Instructions to follow:
Rewrite the material below, replacing "The image size is" with "The screen size is" and leaving everything else unchanged.

Begin

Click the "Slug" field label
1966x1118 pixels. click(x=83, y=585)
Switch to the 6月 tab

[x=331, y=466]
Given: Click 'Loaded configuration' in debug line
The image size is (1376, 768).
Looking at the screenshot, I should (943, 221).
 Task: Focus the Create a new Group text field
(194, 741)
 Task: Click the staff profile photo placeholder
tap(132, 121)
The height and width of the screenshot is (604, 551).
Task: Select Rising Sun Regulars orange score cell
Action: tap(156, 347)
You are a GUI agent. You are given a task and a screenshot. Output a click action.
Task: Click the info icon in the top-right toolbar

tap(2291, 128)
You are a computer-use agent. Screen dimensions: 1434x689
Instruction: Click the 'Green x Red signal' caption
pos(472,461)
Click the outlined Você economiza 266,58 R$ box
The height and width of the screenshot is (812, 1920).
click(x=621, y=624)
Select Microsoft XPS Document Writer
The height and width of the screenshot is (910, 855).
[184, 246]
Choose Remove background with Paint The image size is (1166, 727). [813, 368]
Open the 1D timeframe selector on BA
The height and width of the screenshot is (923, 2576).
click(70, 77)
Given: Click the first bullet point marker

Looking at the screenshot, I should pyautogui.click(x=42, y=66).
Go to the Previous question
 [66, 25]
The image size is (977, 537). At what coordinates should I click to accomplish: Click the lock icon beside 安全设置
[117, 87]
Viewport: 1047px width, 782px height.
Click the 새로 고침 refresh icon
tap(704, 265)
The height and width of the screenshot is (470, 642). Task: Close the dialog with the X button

End

Completed exercise:
Click the "Slug" field label
1966x1118 pixels. click(x=83, y=585)
Switch to the 6月 tab

[x=331, y=466]
Given: Click 'Loaded configuration' in debug line
The screen size is (1376, 768).
Looking at the screenshot, I should (943, 221).
 Task: Focus the Create a new Group text field
(194, 741)
 Task: Click the staff profile photo placeholder
tap(132, 121)
The height and width of the screenshot is (604, 551).
Task: Select Rising Sun Regulars orange score cell
Action: tap(156, 347)
You are a GUI agent. You are given a task and a screenshot. Output a click action.
Task: Click the info icon in the top-right toolbar

tap(2291, 128)
You are a computer-use agent. Screen dimensions: 1434x689
Instruction: Click the 'Green x Red signal' caption
pos(472,461)
Click the outlined Você economiza 266,58 R$ box
The height and width of the screenshot is (812, 1920).
click(x=621, y=624)
Select Microsoft XPS Document Writer
The height and width of the screenshot is (910, 855).
[184, 246]
Choose Remove background with Paint The screen size is (1166, 727). [813, 368]
Open the 1D timeframe selector on BA
The height and width of the screenshot is (923, 2576).
click(70, 77)
Given: Click the first bullet point marker

Looking at the screenshot, I should pyautogui.click(x=42, y=66).
Go to the Previous question
 [66, 25]
The screen size is (977, 537). At what coordinates should I click to accomplish: Click the lock icon beside 安全设置
[117, 87]
Viewport: 1047px width, 782px height.
Click the 새로 고침 refresh icon
tap(704, 265)
The height and width of the screenshot is (470, 642). Task: Close the dialog with the X button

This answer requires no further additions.